Quel giorno, lo stesso tra l’altro nel quale due anni prima ad Idlib l’intera leadership di Ahrar al Sham era stata azzerata da una autobomba, Abu Omar era impegnato in una importante riunione operativa nella quale si registrava l’assenza del solo al Julani. L’attentato quindi è stato preparato con grande cura e si è certamente avvalso di informazioni provenienti da insiders di ottimo livello. Dopo l’annuncio di Abu al Saeed, portavoce olandese di Jabhat Fath, dell’arresto di un soggetto ritenuto colpevole della spiata, si è sparsa la voce che questi appartenesse a Liwa Mutassim. Si tratta di un gruppo che gravita nella galassia del Free Syrian Army ed è addestrato da turchi ed americani, i quali offrono anche la copertura aerea per le loro sortite.
Il dato interessante è che ad Agosto si era avuta notizia, confermata dalla leadership, di colloqui per un passaggio sotto l’ala protettrice russa, il che avvalorerebbe comunque l'ipotesi di un loro coinvolgimento. Gli Stati Uniti, che hanno smentito un loro intervento diretto o anche indiretto, ufficialmente non potevano trovarsi in quell’area perché non occupata da Daesh. Potrebbero comunque avere fornito supporto, anche se pare più probabile che se ne siano fatti carico russi e siriani. Ben consapevoli delle conseguenze i Liwa al Mutassem hanno emesso un comunicato di smentita negando ogni responsabilità.

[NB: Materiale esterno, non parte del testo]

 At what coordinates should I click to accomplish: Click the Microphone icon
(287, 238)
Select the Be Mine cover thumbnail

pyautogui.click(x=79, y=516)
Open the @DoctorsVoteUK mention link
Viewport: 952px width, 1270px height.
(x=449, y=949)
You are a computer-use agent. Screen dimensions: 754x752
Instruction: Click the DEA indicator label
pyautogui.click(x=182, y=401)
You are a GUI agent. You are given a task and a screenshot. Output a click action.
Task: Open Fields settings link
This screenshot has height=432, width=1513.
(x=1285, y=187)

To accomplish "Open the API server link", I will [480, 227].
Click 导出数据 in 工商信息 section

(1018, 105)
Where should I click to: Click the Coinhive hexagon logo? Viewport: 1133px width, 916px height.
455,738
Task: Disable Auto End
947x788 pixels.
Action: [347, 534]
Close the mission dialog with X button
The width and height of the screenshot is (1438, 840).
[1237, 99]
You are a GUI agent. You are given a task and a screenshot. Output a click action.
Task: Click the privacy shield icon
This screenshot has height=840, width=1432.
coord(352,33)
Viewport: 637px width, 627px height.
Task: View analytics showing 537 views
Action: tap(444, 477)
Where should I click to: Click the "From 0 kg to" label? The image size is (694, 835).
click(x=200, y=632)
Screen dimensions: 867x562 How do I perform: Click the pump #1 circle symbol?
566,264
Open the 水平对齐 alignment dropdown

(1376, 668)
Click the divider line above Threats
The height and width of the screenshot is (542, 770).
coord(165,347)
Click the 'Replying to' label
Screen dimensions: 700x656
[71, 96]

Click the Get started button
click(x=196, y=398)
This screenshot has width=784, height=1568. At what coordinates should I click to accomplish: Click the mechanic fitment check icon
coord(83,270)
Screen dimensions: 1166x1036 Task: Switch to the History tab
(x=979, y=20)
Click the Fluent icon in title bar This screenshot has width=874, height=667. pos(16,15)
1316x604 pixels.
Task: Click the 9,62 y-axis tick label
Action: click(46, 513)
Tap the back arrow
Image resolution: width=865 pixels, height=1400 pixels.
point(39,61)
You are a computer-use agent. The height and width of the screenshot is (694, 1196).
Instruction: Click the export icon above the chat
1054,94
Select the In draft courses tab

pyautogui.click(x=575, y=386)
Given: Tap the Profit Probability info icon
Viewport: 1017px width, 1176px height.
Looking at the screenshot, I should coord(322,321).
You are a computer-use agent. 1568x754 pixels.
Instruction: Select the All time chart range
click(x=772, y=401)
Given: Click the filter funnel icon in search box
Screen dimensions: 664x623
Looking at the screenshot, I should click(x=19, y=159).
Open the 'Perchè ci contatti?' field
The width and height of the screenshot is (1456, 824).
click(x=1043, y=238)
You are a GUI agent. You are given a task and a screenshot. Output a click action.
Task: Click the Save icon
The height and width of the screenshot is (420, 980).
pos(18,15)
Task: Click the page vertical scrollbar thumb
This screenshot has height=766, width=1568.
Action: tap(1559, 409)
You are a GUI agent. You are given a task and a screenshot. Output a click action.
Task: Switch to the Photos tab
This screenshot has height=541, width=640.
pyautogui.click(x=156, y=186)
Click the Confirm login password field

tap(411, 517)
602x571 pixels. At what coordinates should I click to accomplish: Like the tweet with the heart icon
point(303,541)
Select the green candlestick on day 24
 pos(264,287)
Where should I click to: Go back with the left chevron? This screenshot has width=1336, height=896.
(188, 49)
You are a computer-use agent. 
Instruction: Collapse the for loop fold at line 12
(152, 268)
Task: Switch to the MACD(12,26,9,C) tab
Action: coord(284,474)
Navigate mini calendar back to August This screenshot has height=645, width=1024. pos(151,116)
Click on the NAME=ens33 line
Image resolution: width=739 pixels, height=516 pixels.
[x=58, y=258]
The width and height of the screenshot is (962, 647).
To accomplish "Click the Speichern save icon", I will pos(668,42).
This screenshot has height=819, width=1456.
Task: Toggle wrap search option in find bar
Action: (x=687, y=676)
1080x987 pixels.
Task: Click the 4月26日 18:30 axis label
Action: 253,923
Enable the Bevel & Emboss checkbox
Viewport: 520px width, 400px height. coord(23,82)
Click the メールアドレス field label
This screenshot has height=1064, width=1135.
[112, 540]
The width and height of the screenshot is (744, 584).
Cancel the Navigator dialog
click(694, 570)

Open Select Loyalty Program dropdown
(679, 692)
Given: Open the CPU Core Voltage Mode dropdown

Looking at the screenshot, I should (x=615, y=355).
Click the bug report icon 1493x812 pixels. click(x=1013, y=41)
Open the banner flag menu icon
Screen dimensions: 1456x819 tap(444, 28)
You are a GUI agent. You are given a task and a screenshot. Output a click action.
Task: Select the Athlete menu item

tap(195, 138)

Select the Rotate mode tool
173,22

Il problema della successione di Abu Omar Saraqeb ruota attorno a una questione molto importante. L’insoddisfazione, che si registra ancora in alcuni circoli di al Nusra, circa la separazione da al Qaeda e quindi la volontà di al Julani di cambiare registro per proporsi come braccio militare di un governo alternativo a quello di Assad, ma soprattutto il volere tenere fede alla sua battaglia di stampo siriano, che non ha nulla a che vedere con la guerra contro l’occidente portata avanti da al Zawahiri. Per realizzare i suoi piani, deve mantenere un giusto bilanciamento tra la componente siriana e quella straniera. La scelta dovrebbe cadere su Abu Muslim al Shami, che inizialmente era stato dato per morto nello stesso attentato, ma successivamente, da foto fatte circolare dal suo letto di convalescenza, parrebbe essere abbastanza vivo, se così si può dire.
L’apporto esterno rimane comunque garantito dalla guida spirituale di Sheikh al Uraydi, sapiente giordano che catalizza l’attenzione dei foreign fighters di quell’area. Mentre lo stesso Abu al Saeed sarebbe un abile reclutatore di olandesi.
Ad al Julani rimane l’arduo compito di spingere la compagine dei ribelli a farsi forza di stato.
La separazione da al Qaeda e la ferma convinzione che l’occidente non è il nemico e quindi chi combatte al fianco di Jabhat Fath non ha motivo di attaccarlo, sono un punto a nostro favore perché evita attentati su suolo occidentale.


Update

Altro pezzo grosso ucciso a Badya, Aleppo, con un esplosivo piantato nell'auto.
Abu Hammam al Askari.
A questo punto, più che di insider che passano informazioni, pare essersi aperta una vera e propria guerra interna.